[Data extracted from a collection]
>> BEGIN

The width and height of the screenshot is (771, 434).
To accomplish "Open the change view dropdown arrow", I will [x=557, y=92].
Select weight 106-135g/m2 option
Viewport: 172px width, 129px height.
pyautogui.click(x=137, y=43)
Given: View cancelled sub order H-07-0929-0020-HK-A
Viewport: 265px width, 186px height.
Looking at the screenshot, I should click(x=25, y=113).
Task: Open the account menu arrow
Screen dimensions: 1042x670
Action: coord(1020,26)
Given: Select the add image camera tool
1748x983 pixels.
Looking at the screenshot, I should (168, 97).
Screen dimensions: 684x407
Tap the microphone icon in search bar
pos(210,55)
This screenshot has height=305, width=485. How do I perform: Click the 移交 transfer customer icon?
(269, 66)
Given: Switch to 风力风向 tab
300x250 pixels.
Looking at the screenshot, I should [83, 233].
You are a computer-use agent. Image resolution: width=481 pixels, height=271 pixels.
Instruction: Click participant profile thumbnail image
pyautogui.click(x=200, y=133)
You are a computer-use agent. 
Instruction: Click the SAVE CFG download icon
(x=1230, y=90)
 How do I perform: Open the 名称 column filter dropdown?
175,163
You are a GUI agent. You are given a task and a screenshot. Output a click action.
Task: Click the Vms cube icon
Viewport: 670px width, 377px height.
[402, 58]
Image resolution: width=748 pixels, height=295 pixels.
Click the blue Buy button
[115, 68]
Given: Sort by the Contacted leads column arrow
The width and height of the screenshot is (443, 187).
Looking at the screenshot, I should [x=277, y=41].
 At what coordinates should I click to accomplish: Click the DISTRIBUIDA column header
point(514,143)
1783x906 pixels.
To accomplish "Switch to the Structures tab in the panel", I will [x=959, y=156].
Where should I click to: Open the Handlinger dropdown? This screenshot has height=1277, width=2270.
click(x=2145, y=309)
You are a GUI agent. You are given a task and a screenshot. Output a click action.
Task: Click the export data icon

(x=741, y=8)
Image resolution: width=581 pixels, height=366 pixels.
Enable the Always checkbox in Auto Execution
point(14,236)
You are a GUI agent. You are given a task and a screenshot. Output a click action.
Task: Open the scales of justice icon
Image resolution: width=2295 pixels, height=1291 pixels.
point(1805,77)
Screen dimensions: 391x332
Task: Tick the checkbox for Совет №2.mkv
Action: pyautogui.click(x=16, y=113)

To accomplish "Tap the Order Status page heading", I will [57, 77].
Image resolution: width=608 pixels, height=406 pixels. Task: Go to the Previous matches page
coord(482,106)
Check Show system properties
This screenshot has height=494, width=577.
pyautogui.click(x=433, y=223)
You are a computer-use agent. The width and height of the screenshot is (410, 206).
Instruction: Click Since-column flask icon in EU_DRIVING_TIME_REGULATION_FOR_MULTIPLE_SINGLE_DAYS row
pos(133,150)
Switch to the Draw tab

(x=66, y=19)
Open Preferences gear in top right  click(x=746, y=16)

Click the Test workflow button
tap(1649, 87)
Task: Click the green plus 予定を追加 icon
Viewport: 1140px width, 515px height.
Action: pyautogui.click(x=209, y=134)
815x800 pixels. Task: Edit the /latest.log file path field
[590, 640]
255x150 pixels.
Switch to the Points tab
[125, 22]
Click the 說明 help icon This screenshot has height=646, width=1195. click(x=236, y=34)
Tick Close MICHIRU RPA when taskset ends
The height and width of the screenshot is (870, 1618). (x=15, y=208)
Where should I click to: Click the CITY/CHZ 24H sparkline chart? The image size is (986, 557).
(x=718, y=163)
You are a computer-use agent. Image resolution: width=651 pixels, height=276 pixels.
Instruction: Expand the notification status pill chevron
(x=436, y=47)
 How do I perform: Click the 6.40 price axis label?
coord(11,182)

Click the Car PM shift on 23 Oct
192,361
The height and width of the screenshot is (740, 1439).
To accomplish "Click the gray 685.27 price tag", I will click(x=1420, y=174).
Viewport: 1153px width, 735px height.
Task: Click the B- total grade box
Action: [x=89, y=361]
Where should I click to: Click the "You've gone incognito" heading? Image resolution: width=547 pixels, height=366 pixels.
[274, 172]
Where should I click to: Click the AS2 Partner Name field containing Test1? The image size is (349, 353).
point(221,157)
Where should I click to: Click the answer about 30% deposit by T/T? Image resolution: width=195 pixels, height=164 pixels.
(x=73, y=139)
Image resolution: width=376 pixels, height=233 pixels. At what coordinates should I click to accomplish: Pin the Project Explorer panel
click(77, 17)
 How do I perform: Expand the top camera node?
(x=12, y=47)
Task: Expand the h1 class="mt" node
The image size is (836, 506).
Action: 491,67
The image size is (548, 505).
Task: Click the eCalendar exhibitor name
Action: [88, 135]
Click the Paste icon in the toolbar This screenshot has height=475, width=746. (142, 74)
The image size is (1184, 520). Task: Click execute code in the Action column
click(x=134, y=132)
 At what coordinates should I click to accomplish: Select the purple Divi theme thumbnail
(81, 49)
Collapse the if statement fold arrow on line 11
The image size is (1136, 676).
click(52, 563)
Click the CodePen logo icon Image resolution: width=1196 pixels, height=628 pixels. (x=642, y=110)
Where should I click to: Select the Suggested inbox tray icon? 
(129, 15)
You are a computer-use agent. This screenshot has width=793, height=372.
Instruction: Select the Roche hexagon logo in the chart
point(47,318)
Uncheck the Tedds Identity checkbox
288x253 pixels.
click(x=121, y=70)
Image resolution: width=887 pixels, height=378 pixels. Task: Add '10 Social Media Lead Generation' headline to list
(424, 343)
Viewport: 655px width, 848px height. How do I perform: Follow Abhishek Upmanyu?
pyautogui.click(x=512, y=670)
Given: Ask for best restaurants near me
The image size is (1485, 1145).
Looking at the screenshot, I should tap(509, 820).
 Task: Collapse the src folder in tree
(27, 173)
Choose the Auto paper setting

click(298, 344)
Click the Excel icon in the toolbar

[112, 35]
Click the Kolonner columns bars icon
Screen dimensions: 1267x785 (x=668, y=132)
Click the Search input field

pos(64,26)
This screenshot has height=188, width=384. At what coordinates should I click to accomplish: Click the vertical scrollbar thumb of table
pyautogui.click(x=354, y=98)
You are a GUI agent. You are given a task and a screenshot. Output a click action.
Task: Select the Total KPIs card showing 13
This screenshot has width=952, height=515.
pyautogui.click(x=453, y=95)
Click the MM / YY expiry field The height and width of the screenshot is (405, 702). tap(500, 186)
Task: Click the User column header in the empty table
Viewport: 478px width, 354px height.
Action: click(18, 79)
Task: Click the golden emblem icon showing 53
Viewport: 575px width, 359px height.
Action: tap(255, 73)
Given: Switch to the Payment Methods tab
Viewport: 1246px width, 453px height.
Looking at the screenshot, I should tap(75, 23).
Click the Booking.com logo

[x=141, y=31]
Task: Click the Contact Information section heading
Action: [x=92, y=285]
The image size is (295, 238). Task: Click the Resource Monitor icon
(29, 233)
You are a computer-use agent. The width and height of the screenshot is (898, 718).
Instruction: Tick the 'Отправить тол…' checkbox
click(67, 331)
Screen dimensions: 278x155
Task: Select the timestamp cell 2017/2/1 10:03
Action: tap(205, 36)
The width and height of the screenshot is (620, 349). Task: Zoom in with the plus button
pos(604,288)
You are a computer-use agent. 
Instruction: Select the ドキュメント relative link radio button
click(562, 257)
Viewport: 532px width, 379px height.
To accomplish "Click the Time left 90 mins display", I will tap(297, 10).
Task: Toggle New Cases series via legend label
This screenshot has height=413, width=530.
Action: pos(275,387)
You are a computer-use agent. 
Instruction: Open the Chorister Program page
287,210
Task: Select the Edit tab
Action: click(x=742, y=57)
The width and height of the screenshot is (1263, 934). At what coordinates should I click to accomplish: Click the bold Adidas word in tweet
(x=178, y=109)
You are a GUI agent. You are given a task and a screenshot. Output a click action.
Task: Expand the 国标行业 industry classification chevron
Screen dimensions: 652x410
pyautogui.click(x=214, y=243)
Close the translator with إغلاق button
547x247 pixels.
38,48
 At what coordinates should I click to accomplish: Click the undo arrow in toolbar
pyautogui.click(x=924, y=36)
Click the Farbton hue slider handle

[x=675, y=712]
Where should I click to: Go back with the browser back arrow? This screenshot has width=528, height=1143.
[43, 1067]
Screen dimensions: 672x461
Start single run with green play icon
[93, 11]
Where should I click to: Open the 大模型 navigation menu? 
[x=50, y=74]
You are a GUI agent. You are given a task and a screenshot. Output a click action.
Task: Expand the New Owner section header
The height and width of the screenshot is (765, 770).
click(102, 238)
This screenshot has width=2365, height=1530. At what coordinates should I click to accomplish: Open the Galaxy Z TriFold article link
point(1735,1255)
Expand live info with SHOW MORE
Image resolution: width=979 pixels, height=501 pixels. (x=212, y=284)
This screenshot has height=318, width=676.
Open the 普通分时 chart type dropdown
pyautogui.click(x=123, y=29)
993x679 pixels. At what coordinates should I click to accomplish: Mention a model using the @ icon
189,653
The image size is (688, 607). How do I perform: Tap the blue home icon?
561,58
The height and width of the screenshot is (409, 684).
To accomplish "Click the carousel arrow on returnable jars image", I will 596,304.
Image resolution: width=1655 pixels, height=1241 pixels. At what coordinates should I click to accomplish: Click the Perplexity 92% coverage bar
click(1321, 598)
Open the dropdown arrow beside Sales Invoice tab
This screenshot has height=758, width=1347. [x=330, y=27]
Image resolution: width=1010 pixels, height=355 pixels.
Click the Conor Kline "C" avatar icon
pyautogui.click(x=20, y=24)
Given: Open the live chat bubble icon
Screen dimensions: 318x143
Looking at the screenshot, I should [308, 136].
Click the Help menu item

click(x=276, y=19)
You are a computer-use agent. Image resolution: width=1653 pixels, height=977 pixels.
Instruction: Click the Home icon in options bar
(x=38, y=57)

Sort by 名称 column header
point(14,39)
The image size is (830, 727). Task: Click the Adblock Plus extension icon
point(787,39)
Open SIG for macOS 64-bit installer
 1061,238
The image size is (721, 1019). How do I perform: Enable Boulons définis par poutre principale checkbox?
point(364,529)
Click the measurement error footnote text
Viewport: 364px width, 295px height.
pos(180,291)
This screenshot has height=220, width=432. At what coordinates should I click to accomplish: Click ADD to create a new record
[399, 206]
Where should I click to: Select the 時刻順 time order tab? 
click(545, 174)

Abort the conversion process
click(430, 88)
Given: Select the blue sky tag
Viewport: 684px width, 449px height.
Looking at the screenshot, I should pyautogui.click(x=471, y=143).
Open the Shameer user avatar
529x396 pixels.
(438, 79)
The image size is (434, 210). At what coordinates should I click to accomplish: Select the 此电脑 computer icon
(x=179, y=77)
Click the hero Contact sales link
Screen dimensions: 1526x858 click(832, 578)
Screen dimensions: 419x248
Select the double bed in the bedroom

>> END

Reproduce the lines of the data above word for word, starting at the line that contains "Given: Select the blue sky tag" and continuing through the last line of the data.

Given: Select the blue sky tag
Viewport: 684px width, 449px height.
Looking at the screenshot, I should pyautogui.click(x=471, y=143).
Open the Shameer user avatar
529x396 pixels.
(438, 79)
The image size is (434, 210). At what coordinates should I click to accomplish: Select the 此电脑 computer icon
(x=179, y=77)
Click the hero Contact sales link
Screen dimensions: 1526x858 click(832, 578)
Screen dimensions: 419x248
Select the double bed in the bedroom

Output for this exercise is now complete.